■ AIM OF THE EXERCISE ■
Reproduce, word for word, all the lines from the one containing "Open ADB Live Screen" down to the end of the records. Omit the pictures from your answer.

■ Records taken from a data source ■

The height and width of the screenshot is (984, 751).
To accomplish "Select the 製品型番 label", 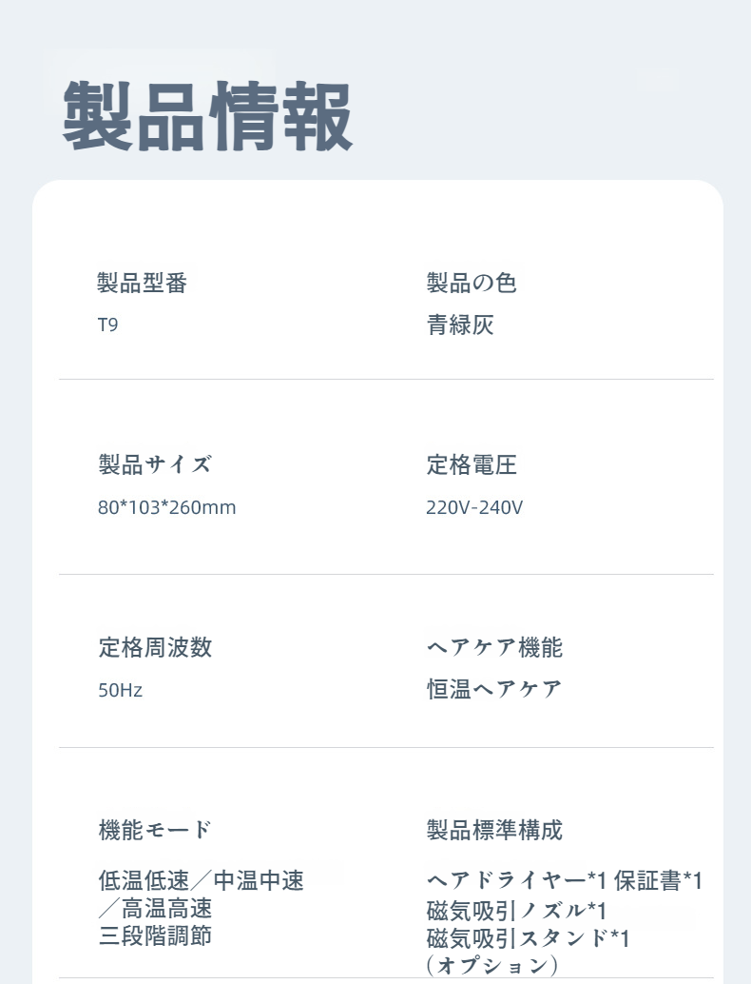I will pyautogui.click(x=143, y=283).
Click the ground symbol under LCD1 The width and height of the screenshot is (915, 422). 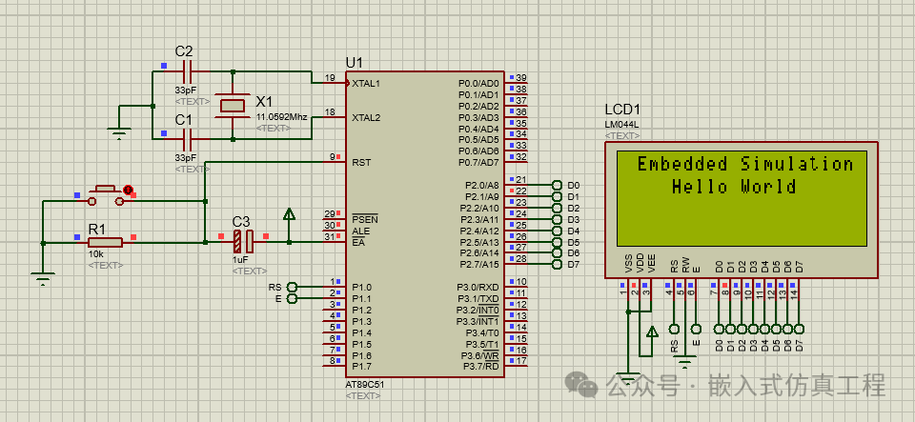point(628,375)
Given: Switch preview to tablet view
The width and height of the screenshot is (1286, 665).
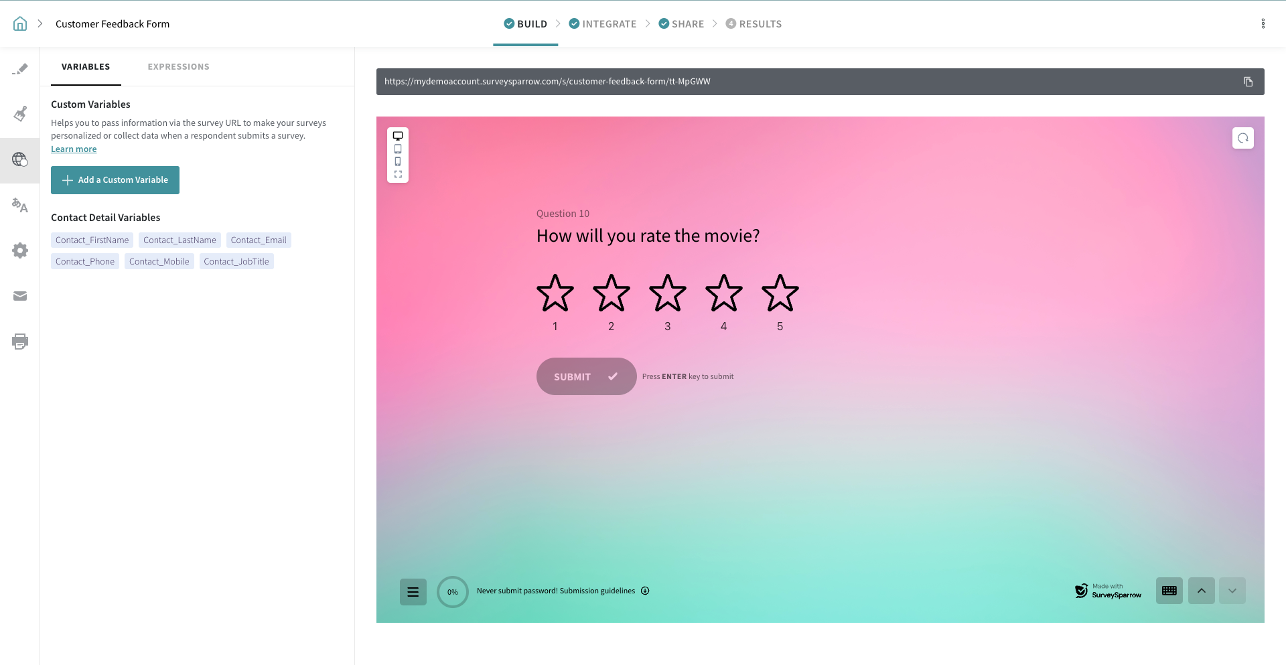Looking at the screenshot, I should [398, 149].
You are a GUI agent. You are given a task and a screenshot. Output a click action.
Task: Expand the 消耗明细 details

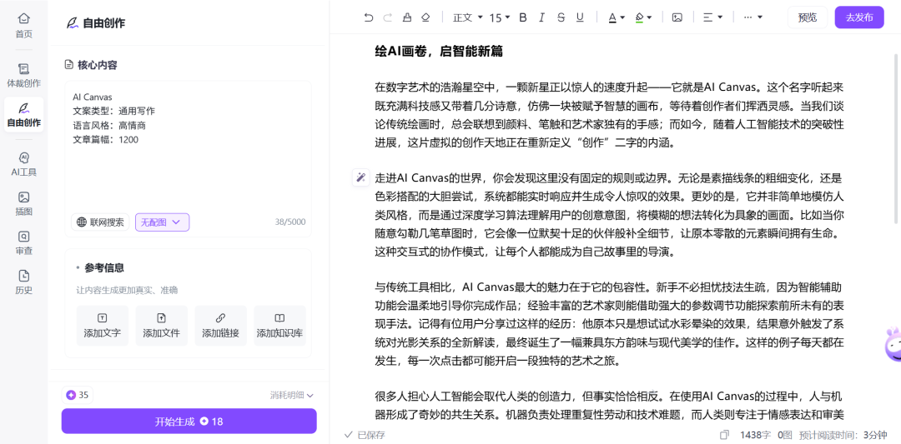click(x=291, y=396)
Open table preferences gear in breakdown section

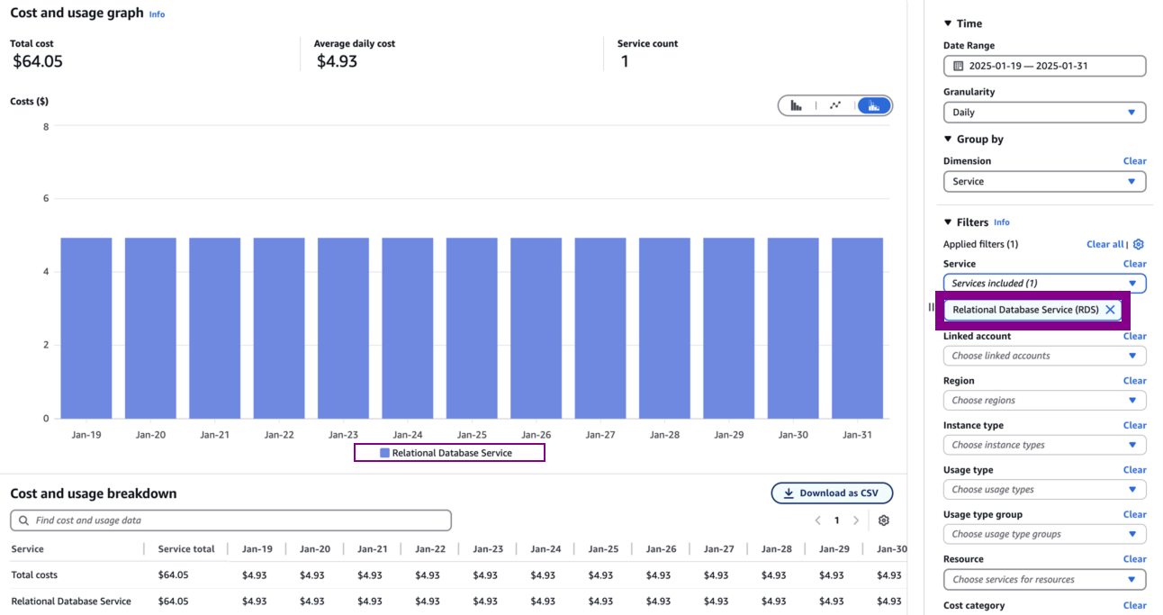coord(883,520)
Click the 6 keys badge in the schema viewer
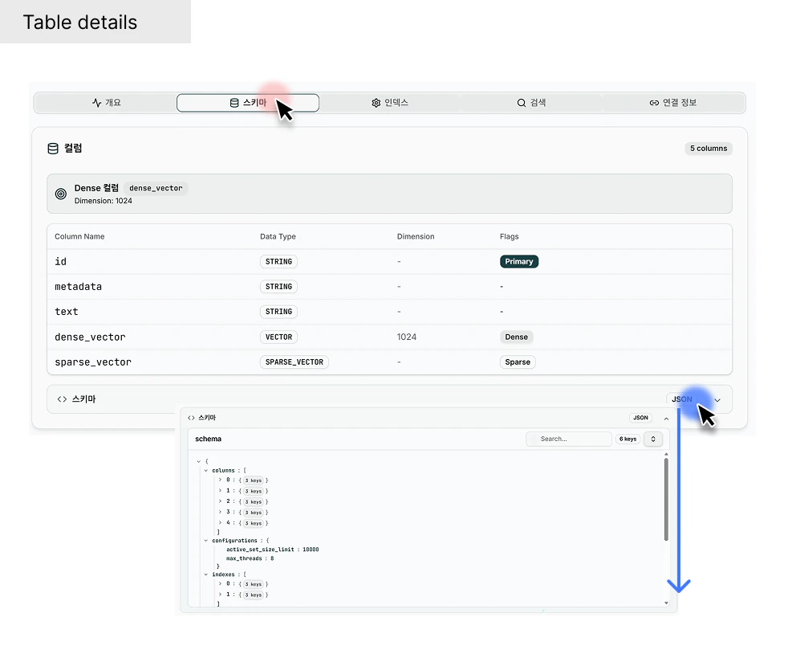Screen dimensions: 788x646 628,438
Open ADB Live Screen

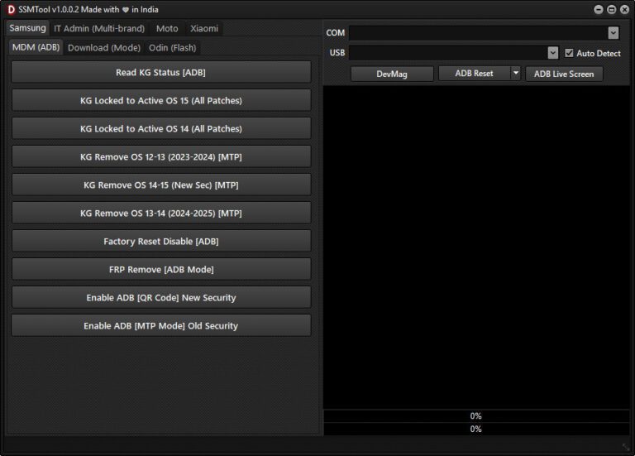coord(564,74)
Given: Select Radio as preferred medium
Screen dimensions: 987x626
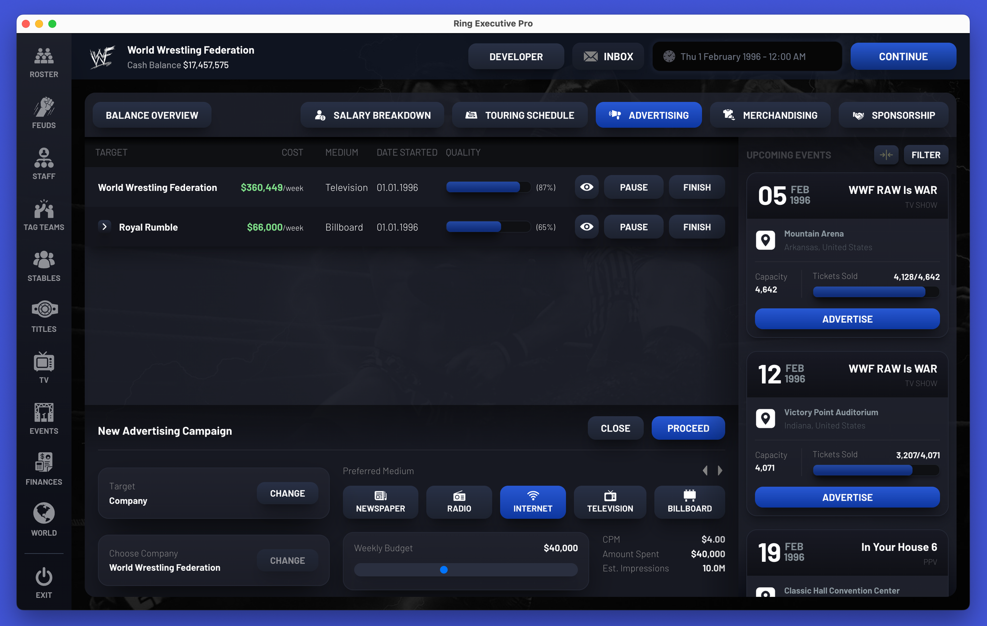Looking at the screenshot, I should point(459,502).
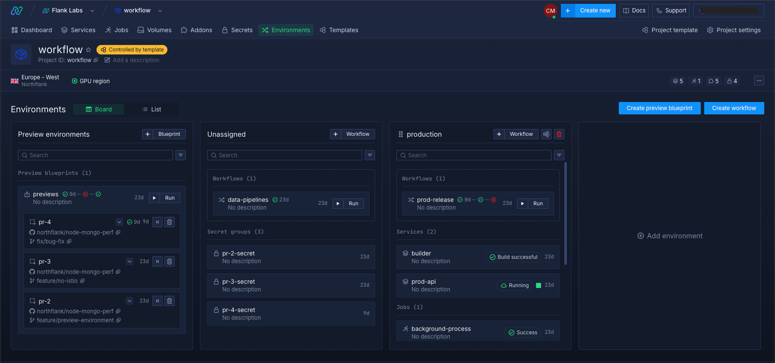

■ TASK RESPONSE ■
Open ADB Live Screen

coord(564,74)
Given: Select Radio as preferred medium
Screen dimensions: 987x626
Looking at the screenshot, I should point(459,502).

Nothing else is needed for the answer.